The LMS (Least Mean Squares) algorithm recursively calculates the weights of an array of smart antennas. In its conventional form, the LMS initializes its weight vector with zero values, performs its execution with the number of configured iterations and, after these iterations, generates a coverage array factor function for user and interference angles. After that, the algorithm uses the weight values from the last iteration of the previous run, as initials weights for the first iteration of the current run, in order to generate the new angles due to the displacement of the user. Theoretically, the greater the number of iterations, the longer the algorithm will need to converge to zero or to the smallest possible minimum mean square error (MMSE) between the output of the algorithm and the reference signal. However, this premise does not actually occur in practice after one or a set of many iterations.
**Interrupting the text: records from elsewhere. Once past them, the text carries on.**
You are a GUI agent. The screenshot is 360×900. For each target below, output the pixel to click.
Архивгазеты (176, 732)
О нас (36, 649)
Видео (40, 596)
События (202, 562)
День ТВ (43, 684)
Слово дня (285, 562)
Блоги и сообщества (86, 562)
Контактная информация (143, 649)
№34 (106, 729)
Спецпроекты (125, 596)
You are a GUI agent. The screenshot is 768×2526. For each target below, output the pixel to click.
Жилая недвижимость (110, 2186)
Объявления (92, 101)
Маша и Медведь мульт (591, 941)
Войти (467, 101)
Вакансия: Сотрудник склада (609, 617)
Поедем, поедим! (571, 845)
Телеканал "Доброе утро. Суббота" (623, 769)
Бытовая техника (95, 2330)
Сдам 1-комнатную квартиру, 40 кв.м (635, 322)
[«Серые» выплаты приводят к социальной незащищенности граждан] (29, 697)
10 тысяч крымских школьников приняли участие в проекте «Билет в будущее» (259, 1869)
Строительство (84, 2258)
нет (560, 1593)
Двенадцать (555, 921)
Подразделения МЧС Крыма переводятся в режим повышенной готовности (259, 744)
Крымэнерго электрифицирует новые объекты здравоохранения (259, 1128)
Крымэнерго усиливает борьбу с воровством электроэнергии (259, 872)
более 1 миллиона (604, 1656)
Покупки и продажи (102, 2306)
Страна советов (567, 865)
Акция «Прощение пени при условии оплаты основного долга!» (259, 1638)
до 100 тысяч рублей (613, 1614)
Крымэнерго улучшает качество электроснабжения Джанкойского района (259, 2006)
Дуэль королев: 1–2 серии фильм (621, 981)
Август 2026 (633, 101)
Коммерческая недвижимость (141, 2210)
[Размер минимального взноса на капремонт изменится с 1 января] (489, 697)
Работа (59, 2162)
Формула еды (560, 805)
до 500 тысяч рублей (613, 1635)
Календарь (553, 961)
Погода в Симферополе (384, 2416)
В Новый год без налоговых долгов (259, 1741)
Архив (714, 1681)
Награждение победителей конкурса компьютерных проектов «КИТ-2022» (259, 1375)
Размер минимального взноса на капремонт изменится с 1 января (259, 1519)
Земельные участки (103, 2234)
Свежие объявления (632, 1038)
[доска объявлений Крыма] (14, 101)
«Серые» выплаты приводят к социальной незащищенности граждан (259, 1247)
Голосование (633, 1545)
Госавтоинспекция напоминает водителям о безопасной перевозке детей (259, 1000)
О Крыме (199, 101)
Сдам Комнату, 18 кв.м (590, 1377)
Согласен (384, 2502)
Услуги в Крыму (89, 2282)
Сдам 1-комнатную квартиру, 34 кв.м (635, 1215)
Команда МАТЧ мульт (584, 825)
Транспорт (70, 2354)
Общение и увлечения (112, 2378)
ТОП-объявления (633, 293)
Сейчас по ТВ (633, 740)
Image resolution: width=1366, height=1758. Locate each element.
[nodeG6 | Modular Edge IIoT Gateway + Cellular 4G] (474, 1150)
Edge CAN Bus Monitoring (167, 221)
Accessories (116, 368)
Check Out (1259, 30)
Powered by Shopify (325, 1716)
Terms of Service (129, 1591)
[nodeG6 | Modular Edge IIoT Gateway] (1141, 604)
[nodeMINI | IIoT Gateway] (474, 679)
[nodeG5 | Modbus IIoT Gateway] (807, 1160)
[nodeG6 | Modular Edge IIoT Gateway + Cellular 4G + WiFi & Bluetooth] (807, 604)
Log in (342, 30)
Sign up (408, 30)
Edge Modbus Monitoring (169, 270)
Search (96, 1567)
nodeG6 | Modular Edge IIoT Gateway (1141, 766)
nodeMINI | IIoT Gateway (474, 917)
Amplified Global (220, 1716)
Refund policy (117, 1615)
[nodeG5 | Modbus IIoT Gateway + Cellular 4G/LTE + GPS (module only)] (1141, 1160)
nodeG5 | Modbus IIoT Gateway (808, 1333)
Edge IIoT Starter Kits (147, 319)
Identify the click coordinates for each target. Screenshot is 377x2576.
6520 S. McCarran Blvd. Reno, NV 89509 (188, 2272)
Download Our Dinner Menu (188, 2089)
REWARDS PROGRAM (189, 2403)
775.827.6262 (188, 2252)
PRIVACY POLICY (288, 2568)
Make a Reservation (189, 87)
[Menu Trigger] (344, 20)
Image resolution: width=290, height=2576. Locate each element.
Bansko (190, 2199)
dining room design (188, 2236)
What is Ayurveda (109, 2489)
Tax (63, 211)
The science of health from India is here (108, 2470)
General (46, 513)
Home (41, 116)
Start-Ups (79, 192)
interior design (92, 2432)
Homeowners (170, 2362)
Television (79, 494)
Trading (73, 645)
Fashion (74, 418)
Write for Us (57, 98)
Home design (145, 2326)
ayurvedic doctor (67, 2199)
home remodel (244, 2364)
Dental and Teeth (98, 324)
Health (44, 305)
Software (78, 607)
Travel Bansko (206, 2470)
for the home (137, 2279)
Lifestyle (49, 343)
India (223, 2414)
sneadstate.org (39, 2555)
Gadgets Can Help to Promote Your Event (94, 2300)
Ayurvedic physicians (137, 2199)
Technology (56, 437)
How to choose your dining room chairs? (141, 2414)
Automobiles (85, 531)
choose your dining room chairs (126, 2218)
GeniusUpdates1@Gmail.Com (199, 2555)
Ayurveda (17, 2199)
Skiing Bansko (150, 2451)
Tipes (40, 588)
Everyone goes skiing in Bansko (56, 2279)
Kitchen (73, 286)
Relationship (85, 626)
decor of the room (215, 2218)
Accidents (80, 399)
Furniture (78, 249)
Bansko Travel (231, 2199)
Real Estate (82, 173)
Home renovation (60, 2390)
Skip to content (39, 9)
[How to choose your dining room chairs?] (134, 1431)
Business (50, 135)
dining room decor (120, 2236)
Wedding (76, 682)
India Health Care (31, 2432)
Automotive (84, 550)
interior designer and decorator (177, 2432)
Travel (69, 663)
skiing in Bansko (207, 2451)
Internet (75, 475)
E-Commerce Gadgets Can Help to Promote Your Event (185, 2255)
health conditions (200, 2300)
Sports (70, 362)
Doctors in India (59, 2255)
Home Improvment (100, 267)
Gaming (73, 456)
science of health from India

According to communication quality standards provided by the network, it is known what is the acceptable MMSE for communication between user and network to occur, even during the displacement of the user. This master’s dissertation work proposes the F-LMS algorithm (Fast - LMS), a modification of the LMS algorithm that ends its iterations at the moment the desired MMSE value is reached. When stopping the iterations at the time of the MMSE, the error value used to adjust the weights will be the smallest possible within the requests for network quality, up to the moment iteration, causing the output and coverage of the F-LMS have superior precision in relation to other algorithms. Due to the displacement of the user, the F-LMS adapts its coverage beam according to the new angular positions and, through the criterion of relationship between the magnitude of the coverage signal at the desired user angle and magnitude of the coverage signal at the interference angle, decide whether to reduce or increase the number of operating antennas in the array in order to save time processing and decrease the number of mathematical operations of the algorithm. The results were obtained through simulations in the MATLAB computational tool. The results obtained from the use of the F-LMS proposal were compared with the results obtained from the use of LMS, L-LMS (Leaky - LMS) and VSS-LMS (Variable Step Size - LMS) algorithms. The FLMS proved to be faster, more accurate and with a smaller number of mathematical operations than the LMS, L-LMS and VSS-LMS algorithms.